基礎知識では放射線の種類や性質を学び、子どもたちは知ることの魅力を純粋に感じている。見えない放射線を測ることで存在を明らかにできる実習に高揚し、測定器の利用方法を身につける。出前授業ではこの時の子どもたちの積極性に圧倒されることもあり、放射線教育が机上のものだけでないことがわかる。ここで見えて来た道筋が探求型教育であり、生徒が自ら課題を設定して解決に向けて意見交換する問題解決力の向上が求められてきた。福島県環境創造センター交流館・コミュタン福島、教育ディレクターの佐々木清氏は次のように生徒たちを導いてくれる。まず、小学生は探求の過程に沿った体験研修から課題設定に入っていく。中学生では探求的な活動の実施と拡大から課題選択ができるようになり、高校生では課題研究の支援体制の確立がなされる。放射線教育での意見交換は決してディベートではなく、お互いを尊重した多様性の教育でなければならない。どちらが良い悪いではなく、放射線への不安か安心かの二択ではない。放射線を学ぶ生徒たちに放物線を描く虹をかけ、互いの気持ちをひとつに七色の項目を学ぶのである。先に記した放射線副読本では虹の五色を学んでいるため、あと二色を学んで七色の虹をかけることができる。
それは次の二色である。
⑥放射能心理
⑦放射線インフォデミック
放射能心理とは、放射能や放射線によって人の心がどのように影響されるか。そして、放射線を学ぶことで精神的な安定をもたらすことである。放射線の利用を学ぶことで公衆被ばくや医療被ばくがあることを知り、今まで気にしていなかった被ばくから不安の気持ちが起こることになる。放射線の原理原則の知識だけが身につくのではなく、人が関わる限り心理的な変化が現れることを理解した方が良い。この放射能心理の特徴は、個人の差が大きいことと理解と不安が繰り返されること。そして、自分の不安を隠して周囲に同調してしまうことである。このことを子どもの放射線教育の時から配慮した方が良い。
七つ目の色は放射線インフォデミックである。インフォデミックとは、ネットやSNSなどで噂やデマも含めて無差別に情報が氾濫し社会に大きな影響を及ぼす現象のことである。現在はもちろん今後もさらに拡大し我々の生活に浸透してくのはSNSなどでの情報であるが、放射線に関して検索すると「放射線でがんになる」「風評被害」など少数でも影響力のある発信が拡散されている状況がある。放射線のことを学んだ生徒がもっと知りたくて検索したとき、どのような情報に晒され学習的観点から外れてしまうのかを知る必要がある。

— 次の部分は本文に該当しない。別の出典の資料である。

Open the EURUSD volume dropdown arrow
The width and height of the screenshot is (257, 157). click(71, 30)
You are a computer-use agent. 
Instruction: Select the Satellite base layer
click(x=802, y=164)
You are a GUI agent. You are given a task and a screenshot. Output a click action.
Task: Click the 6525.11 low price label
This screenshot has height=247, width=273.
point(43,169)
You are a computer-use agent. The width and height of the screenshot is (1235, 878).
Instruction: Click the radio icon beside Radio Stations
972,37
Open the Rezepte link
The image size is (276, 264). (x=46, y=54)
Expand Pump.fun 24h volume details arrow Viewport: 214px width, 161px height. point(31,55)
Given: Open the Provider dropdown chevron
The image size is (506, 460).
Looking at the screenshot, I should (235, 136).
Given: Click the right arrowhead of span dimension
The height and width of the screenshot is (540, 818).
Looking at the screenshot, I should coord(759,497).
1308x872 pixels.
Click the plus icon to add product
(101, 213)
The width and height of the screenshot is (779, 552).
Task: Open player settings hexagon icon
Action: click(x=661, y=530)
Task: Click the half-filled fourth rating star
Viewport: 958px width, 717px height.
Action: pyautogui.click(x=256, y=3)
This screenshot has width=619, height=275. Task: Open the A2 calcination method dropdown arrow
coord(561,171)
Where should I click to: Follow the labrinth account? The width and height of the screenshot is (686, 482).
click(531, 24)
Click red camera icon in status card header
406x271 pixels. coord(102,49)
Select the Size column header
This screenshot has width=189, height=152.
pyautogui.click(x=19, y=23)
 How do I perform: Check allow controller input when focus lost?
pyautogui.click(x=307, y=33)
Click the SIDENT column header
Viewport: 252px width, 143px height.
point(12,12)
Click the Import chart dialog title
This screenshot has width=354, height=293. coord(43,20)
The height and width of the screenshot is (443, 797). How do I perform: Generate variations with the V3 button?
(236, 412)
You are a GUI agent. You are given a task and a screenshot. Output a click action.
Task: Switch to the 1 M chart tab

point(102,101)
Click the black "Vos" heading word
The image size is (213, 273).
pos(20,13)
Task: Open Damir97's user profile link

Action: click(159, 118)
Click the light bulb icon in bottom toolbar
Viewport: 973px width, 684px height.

この二つの項目を教育するために創造型教育が実施されることを期待する。創造型教育は現状を観察し、様々な事柄から多くを創造して仮説を立てて学習していくことであり、問題発見能力を向上させる効果となる。問題解決力が大切なのは周知の事実であるが、放射線教育において特に放射能心理と放射線インフォデミックについては、どこに問題があり、何が不安材料になっているかを発見することが重要である。
放射線教育は放物線を描く虹をかける。最後に断っておくが、放射線は決して放物線状に進むわけではない。反跳と散乱を繰り返して進むのである。行先が変化しても、それは放射線の信念がぶれているのではない。多くの原子と出会い衝突し、投げ飛ばされた相手の気持ちを思いながら進むのである。柔道家は天国でも語っているはずである。「私は一本背負いで相手を投げますが、決して自分の信念は投げ出さない。たまには寝技もありますが。」と。